That mass is three idiotic gun related incidents, and Kitsap has now made the grade.
In 2007, an unnamed 66-year-old from Southworth was repairing a Lincoln Continental, and decided the best way to remove a stubborn wheelnut was with a 12-gauge shotgun. Blasting it "from arm's length", he was "peppered with ricocheting buckshot and debris". Cue a visit to Tacoma General Hospital with "severe but not life-threatening injuries".
Earlier this month, Kitsap took one step closer to glory when the owner of a car-wrecking yard in Bainbridge Island blew up $80,000 of fireworks he was storing for Fourth of July celebrations.
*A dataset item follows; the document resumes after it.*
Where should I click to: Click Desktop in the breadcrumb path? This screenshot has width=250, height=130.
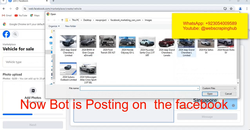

An early-morning test of a new rifle proved ill-advised, when a ricochet flew off a scrapped car, penetrated a container packed with the incendiaries, and set off "the greatest fireworks show you ever would have wanted to not see".
The third episode that triggered Kitsap's elevation to glory involved a nine-year-old lad who accidentally shot his eight-year-old female classmate. The gun apparently "discharged from the boy's backpack" at school. His parents are separated, and he allegedly "got the gun from his mother's boyfriend when he was visiting her".
The Register is not suggesting the poor kid himself is responsible for Kitsap's classification. That honor should go to his mom, for her outstanding parenting skills.